* **The task**
Render the listing as a two-column CSV with the headers instruction and click, from the line containing "Task: Click the green Cleanspark legend dot" through the end of the listing. Give one row for each instruction and its answer, with every field quoted and line breaks replaced by spaces.
────────────────────────────────────────
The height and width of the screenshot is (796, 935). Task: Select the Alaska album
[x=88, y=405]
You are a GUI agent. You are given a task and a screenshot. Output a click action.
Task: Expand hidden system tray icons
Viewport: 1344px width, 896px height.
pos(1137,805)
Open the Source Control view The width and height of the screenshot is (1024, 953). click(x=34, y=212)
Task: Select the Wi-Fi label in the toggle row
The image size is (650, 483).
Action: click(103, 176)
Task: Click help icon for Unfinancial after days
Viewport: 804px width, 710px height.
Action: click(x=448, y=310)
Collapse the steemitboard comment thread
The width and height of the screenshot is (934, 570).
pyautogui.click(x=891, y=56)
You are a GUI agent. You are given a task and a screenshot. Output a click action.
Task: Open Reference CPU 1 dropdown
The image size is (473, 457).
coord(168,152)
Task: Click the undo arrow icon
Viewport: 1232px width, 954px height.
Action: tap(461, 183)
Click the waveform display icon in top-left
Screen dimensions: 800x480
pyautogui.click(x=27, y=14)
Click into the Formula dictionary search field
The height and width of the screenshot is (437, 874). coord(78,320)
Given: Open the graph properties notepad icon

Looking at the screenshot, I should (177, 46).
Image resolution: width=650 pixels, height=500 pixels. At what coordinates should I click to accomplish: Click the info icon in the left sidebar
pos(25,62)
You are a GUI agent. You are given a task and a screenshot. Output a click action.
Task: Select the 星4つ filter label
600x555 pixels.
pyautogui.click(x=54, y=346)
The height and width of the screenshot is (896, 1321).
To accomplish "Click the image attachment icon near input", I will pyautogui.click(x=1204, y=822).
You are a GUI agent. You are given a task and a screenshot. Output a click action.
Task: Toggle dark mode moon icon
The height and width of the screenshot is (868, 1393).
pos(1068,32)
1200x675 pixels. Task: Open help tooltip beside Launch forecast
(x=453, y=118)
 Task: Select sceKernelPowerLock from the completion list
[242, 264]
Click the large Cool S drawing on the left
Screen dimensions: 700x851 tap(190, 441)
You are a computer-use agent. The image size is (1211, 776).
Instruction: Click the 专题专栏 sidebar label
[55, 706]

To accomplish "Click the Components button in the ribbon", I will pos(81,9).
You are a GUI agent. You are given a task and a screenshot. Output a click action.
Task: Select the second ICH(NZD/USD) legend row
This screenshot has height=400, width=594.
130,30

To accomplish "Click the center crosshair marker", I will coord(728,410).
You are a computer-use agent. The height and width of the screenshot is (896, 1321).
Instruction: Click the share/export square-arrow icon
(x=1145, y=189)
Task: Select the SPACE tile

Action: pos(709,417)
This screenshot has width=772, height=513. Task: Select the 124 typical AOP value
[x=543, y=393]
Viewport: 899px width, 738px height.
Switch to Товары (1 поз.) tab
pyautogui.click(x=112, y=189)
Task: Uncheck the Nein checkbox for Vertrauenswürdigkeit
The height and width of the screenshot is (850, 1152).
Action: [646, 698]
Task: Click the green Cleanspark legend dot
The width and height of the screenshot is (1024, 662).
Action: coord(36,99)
────────────────────────────────────────
* **Expected output**
instruction,click
"Task: Click the green Cleanspark legend dot The width and height of the screenshot is (1024, 662).","Action: coord(36,99)"